On Friday, Richard Cordray, the Obama-appointed Director of the Consumer Financial Protection Bureau (CFPB) resigned to, likely, run for Governor of Ohio. As he did, he named his Chief of Staff Leandra English, as the new Deputy Directory, which means that, according to the 2010 Dodd-Frank law that created the CFPB, English becomes Acting Director of the Bureau.
Nonetheless, hours later on Friday, Donald Trump appointed Mick Mulvaney, his own chief of the White House Office of Management and Budget — and a long time foe of the CFPB, which he has described as a "sick, sad joke" — as the new Acting Director of the important consumer agency. The White House claims the authority of a 1998 law, the Federal Vacancies Reform Act, allows the President to make the appointment. A strict reading of the rule of law seems to suggest otherwise. But, today, we now have two different "Acting Directors" of the same federal agency.
We're joined on today's show by Georgetown University law professor and former CFPB advisor ADAM LEVITIN — who warned about this potential showdown well before it came to pass — to explain which law takes precedent, why Trump is so desperate to name Mulvaney as Acting Director rather than simply appoint a permanent chief at the CFPB, whether English's federal lawsuit filed on Sunday will prevail, and how the Trump/Mulvaney scheme represents several extraordinary conflicts of interest and a plan for a full regulatory capture of the (theoretically) independent executive agency.
Levitin describes this power battle as unprecedented in the US. "The closest thing I can think of is Bush v. Gore," he tells me. "For two different people claiming a federal office, I can't think of any situation like this in modern times. This seems like it's something out of Game of Thrones, where there are multiple contenders for the same throne."

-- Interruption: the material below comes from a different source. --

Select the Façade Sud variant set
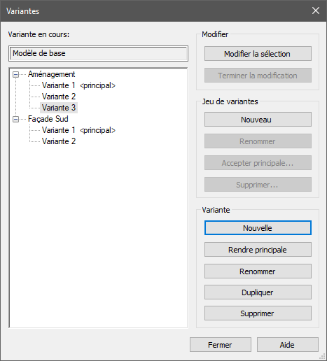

In other unprecedented Trump Era news today: A hugely profitable media outlet named Meredith Corporation purchased Time Inc. (including TIME magazine, and others) over the weekend, with the help of $650 million from the far-right Koch Brothers; The US Senate is making a desperate run this week for massive tax cuts for hugely profitable corporations (like Meredith and Koch Industries), at the expensive of low- and middle-class Americans who will end up with increased taxes and cuts to social services like health care; And, finally, Trump, during a solemn ceremony for native American Navajo code talkers, used an offensive racial slur in describing Sen. Elizabeth Warren (D-MA) as "Pocahontas". It didn't go over well.